Thanks to Alex Bakewell of SophosLabs for his help with this article.
April 2019 was a good month for bold Belgians!
Professsional Belgian cyclist Victor Campanaerts broke the world hour record, covering an amazing, unassisted, undrafted 55km in a velodrome (55,089 metres, in fact) in 60 minutes.
The previous record, set by Sir Bradley Wiggins in 2015, had stood for nearly four years.
But professional Belgian programmer Bernard Fabrot conquered an even more durable challenge.
He cracked a computational puzzle that was set back way in 1999, by none other than Professor Ron Rivest of MIT, who’s the R in the well-known public key encryption algorithm RSA.
Fabrot’s achievement is particularly interesting because Rivest specially designed the puzzle in the hope it would take 35 years to solve, assuming you started as soon as it was published.
In the end, Fabrot required 3.5 years of computer running time, thus outpacing Rivest’s estimate by a factor of 10.
The puzzle is what’s known as a “time-lock problem” – a time-consuming calculation that can only be accelerated by tuning your algorithm or by building faster computer hardware.

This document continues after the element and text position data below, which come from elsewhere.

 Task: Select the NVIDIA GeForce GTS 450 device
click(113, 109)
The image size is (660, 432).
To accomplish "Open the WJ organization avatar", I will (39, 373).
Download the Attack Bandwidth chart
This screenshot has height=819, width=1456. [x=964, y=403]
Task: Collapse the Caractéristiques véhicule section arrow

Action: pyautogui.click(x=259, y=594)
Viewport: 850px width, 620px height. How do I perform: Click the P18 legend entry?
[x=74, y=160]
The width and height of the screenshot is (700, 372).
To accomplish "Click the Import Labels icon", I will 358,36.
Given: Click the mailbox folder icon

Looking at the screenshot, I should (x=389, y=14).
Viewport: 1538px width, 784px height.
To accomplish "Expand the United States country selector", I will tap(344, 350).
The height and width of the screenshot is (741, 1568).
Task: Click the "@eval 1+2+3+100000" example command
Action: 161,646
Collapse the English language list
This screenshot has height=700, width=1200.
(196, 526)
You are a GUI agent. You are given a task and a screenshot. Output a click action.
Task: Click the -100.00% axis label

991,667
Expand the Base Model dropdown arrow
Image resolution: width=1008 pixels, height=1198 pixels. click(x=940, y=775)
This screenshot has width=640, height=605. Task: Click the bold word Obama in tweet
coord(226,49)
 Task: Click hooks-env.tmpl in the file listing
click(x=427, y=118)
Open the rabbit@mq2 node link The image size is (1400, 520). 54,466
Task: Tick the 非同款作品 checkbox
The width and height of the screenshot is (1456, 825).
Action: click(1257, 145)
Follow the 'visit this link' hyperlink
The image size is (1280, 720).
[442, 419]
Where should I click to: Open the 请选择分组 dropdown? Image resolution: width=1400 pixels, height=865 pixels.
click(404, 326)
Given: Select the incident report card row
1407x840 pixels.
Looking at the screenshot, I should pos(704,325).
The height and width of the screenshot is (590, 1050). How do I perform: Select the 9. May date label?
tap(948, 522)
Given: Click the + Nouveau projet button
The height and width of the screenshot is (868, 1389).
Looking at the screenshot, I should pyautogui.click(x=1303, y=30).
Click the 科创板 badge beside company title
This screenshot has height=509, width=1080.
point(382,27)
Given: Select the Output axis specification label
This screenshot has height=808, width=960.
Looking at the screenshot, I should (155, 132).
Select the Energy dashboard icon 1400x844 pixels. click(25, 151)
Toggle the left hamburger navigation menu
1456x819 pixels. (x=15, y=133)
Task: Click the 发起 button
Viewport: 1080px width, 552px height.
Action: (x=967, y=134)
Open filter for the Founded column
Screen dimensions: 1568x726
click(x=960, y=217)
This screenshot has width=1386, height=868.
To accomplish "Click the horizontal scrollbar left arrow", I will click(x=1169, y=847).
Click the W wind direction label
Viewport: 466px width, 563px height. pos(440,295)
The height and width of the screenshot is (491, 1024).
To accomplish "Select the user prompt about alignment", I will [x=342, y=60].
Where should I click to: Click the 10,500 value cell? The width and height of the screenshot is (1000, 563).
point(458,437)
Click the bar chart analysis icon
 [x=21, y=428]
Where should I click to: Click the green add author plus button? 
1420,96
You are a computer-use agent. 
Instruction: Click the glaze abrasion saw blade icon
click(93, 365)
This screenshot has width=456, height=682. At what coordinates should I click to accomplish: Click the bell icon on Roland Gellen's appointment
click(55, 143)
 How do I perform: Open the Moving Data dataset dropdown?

Time-lock puzzles are interesting, and important, because they can’t be short-circuited simply by splitting the problem into pieces and throwing more computers at it.
Time-lock puzzles are inherently sequential, typically requiring a number of loops through an algorithm where the input to each iteration of the loop can only be acquired by reading in the output of the previous iteration.
The idea is to put everyone in the same boat: you can be the biggest, richest, most energy-slurping cloud computing company in the world, but all those servers, CPUs and CPU cores won’t let you buy your way to victory.
Most problems can be split into parts, and least some of those parts can overlap.
If you were asked to count all the elephants in Africa, for example, you could fly to Cape Town and then zigzag your way north until you reached Alexandria in Egypt, noting all the elephants as you went along.
But this is an inherently parallelisable task, because – if you ignore complexities such as elephants you’ve already counted wandering across national borders, for example – the number of elephants in, say, Zambia, can be counted at the same time as the number in neighbouring Angola.
Simply put, you can set a different person to counting in each country, without worrying about the order in which they start – and in the biggest countries, you could subdivide the task again, say by using one person in each province, and so on.
The long and winding critical path
Ron Rivest’s 1999 puzzle can’t be divvied up like our elephant counting exercise – at heart, it’s just a single tight loop with the iteration count devised to last about 35 years, based on estimates of how computing power would increase over the period.
Rivest even worked in an annual upgrade, assuming puzzle solvers would suspended calculations for a moment once a year to update their computers to the latest and fastest on the market.
Why 35 years?
The puzzle was announced to commemorate the 35th anniversary of MIT’s Laboratory for Computer Science, which opened in the early 1960s, and was supposed to take a further 35 years to work out, in time for the 70th anniversary.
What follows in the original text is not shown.